Le dispositif pass-foncier est une aide octroyée aux ménages dits à revenus modestes pour leur permettre d'accéder à la propriété de logement neuf.

Définition du dispositif

Tout d'abord, il convient de distinguer les deux principales variantes du pass-foncier. Dans le fond, leur principe est le même mises à part quelques spécificités. Le pass-foncier individuel fait appel à un bail de construction. Quant au pass-foncier collectif, il se présente comme un prêt à remboursement différé. Ce dispositif permet l'acquisition ou la construction d'un logement neuf avec des conditions beaucoup plus avantageuses. Celles-ci comprennent entre autres un taux réduit de la Taxe sur la Valeur Ajoutée et l'étalement dans le temps de l'effort financier. Par ailleurs, l'accédant a droit à un dispositif de sécurisation.

Les avantages du pass-foncier

Ils sont très nombreux. Premièrement, l'acquéreur devient propriétaire d'un local neuf. Ensuite l'on assiste aussi à un allègement des mensualités de remboursement. En outre, la Taxe sur la Valeur Ajoutée sera de 5,5 % au lieu des 19,6 % habituels. L'acquisition devient économique et simple avec un seul acte notarié. Le futur propriétaire disposera également du doublement du prêt à taux zéro. Le budget du client augmente tandis que les mensualités restent à hauteur des capacités d'emprunt. Enfin, il y a le relogement en locatif ou le rachat du logement en cas d'accident de la vie.

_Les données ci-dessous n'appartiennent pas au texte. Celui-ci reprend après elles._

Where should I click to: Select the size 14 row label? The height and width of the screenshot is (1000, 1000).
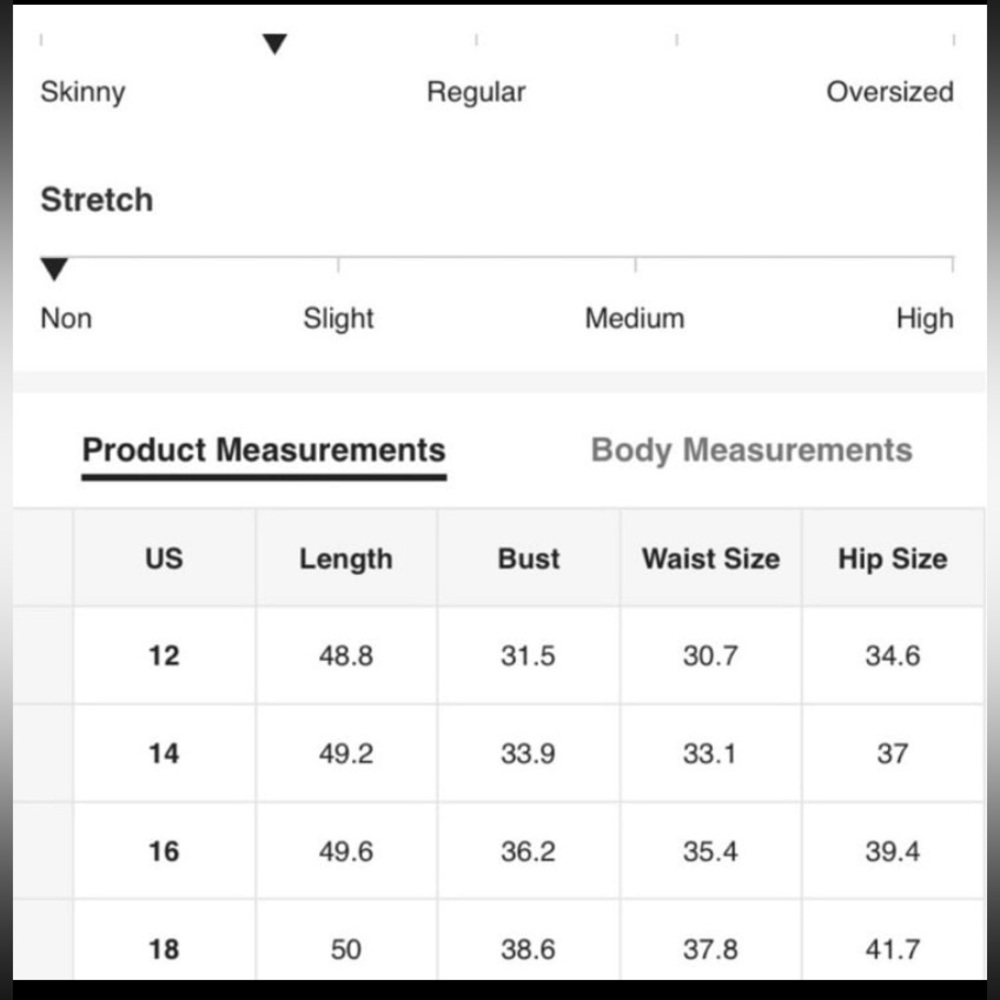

Les diverses conditions du pass-foncier

Afin de bénéficier du pass-foncier, il faut obligatoirement être primo-accédant. Ensuite, il est nécessaire d'acheter une résidence principale neuve. Il faut aussi être titulaire d'une aide à l'accession sociale à la propriété qui est délivrée par les collectivités. Pour finir, il faut respecter les plafonds de ressources. Comme indiqué, il faut un maximum de 30 000 euros pour la zone A, 25 000 euros pour B1. Pour la zone B2, les revenus ne doivent pas dépasser les 20 000 euros, tandis qu'ils sont de 10 000 euros pour la zone C. Pour la zone A, le plafond par mètre carré s'élève à 3 932 euros, zone B1 égale à 2 637 euros. Quant à la zone B2, il est de l'ordre de 2 302 euros. Pour la zone C, le plafond est de 2 0142 euros.